SUPPLIED PASSAGE
COMS W4115
Programming Languages and Translators
Lecture 6: Context-Free Grammars
February 11, 2013

Lecture Outline

Context-free grammars
Derivations and parse trees
Ambiguity
Examples of context-free grammars
Yacc: a language for specifying syntax-directed translators

1. Context-Free Grammars (CFG's)

CFG's are very useful for representing the syntactic structure of programming languages.
A CFG is sometimes called Backus-Naur Form (BNF).
A context-free grammar consists of

A finite set of terminal symbols,
A finite nonempty set of nonterminal symbols,
One distinguished nonterminal called the start symbol, and
A finite set of rewrite rules, called productions, each of the form A → α where A is a nonterminal and α is a string (possibly empty) of terminals and nonterminals.

Consider the context-free grammar G with the productions


      E → E + T | T
      T → T * F | F
      F → ( E ) | id

The terminal symbols are the alphabet from which strings are formed. In this grammar the set of terminal symbols is { id, +, *, (, ) }. The terminal symbols are the token names.
The nonterminal symbols are syntactic variables that denote sets of strings of terminal symbols. In this grammar the set of nonterminal symbols is { E, T, F}.
The start symbol is E.

2. Derivations and Parse Trees

L(G), the language generated by a grammar G, consists of all strings of terminal symbols that can be derived from the start symbol of G.
A leftmost derivation expands the leftmost nonterminal in each sentential form:


      E ⇒ E + T
        ⇒ T + T
        ⇒ F + T
        ⇒ id + T
        ⇒ id + T * F
        ⇒ id + F * F
        ⇒ id + id * F
        ⇒ id + id * id

A rightmost derivation expands the rightmost nonterminal in each sentential form:


      E ⇒ E + T
        ⇒ E + T * F
        ⇒ E + T * id
        ⇒ E + F * id
        ⇒ E + id * id
        ⇒ T + id * id
        ⇒ F + id * id
        ⇒ id + id * id

Note that these two derivations have the same parse tree.

3. Ambiguity

Consider the context-free grammar G with the productions


      E → E + E | E * E | ( E ) | id

This grammar has the following leftmost derivation for id + id * id


      E ⇒ E + E
        ⇒ id + E
        ⇒ id + E * E
        ⇒ id + id * E
        ⇒ id + id * id

This grammar also has the following leftmost derivation for id + id * id


      E ⇒ E * E
        ⇒ E + E * E
        ⇒ id +  E * E
        ⇒ id + id * E
        ⇒ id + id * id

These derivations have different parse trees.

INSTRUCTION 1
According to the lecture notes on context-free grammars, what other name is a CFG sometimes called?

RECORDS SUPPLIED
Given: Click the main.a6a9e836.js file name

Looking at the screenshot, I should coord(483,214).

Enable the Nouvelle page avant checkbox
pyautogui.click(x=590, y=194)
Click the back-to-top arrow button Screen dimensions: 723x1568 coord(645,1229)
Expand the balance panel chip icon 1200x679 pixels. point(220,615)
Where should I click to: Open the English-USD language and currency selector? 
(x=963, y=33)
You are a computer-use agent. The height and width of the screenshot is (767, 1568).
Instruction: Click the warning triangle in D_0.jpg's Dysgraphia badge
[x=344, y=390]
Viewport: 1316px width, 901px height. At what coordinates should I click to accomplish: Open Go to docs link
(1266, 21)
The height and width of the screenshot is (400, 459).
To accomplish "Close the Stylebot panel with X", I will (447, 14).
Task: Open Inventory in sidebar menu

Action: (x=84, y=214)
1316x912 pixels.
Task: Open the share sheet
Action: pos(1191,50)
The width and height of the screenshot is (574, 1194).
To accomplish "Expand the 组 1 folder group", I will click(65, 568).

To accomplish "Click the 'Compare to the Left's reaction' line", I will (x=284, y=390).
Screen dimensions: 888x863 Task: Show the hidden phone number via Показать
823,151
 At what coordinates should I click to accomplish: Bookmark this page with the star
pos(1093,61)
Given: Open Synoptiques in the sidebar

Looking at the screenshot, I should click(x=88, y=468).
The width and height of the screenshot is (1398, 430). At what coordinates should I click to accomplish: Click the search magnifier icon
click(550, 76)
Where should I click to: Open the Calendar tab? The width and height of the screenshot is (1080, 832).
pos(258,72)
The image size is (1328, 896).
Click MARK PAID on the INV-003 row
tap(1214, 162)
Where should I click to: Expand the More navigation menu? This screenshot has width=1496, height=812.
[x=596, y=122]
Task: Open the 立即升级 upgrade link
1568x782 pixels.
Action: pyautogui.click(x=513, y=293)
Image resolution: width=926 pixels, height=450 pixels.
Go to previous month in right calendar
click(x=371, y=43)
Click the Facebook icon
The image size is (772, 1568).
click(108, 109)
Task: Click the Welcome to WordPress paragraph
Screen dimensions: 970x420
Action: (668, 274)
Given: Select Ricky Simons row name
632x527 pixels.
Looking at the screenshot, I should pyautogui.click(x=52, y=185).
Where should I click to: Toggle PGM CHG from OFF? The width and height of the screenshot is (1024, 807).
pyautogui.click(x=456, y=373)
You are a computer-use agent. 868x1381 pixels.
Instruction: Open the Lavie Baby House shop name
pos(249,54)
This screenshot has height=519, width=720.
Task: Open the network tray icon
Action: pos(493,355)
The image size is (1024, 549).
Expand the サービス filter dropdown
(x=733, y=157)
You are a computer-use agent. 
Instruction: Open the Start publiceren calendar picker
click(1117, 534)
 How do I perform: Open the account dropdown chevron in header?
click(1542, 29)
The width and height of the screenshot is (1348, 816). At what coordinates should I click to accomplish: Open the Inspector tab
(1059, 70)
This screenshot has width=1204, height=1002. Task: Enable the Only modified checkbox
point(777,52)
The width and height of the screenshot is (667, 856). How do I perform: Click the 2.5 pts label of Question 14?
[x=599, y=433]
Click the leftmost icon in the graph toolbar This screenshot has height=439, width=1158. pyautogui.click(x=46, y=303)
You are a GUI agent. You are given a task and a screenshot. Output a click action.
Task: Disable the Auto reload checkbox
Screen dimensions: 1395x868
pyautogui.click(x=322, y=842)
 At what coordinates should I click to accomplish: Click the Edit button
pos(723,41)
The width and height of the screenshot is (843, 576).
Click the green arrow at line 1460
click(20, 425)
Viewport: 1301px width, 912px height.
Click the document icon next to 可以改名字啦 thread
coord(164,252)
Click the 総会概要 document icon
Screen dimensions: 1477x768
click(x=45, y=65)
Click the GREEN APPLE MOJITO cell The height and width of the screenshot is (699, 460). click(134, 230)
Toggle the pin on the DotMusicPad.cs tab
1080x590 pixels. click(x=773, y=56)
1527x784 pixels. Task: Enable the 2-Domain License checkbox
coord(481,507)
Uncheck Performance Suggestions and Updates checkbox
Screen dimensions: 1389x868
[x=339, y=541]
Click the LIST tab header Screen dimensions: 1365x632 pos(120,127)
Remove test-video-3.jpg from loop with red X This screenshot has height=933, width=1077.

INSTRUCTION 2
Please pick out every line of the rows that contains the word "page", matching case exactly.

EXPECTED ANSWER 1
Backus-Naur Form (BNF).

EXPECTED ANSWER 2
Enable the Nouvelle page avant checkbox
 At what coordinates should I click to accomplish: Bookmark this page with the star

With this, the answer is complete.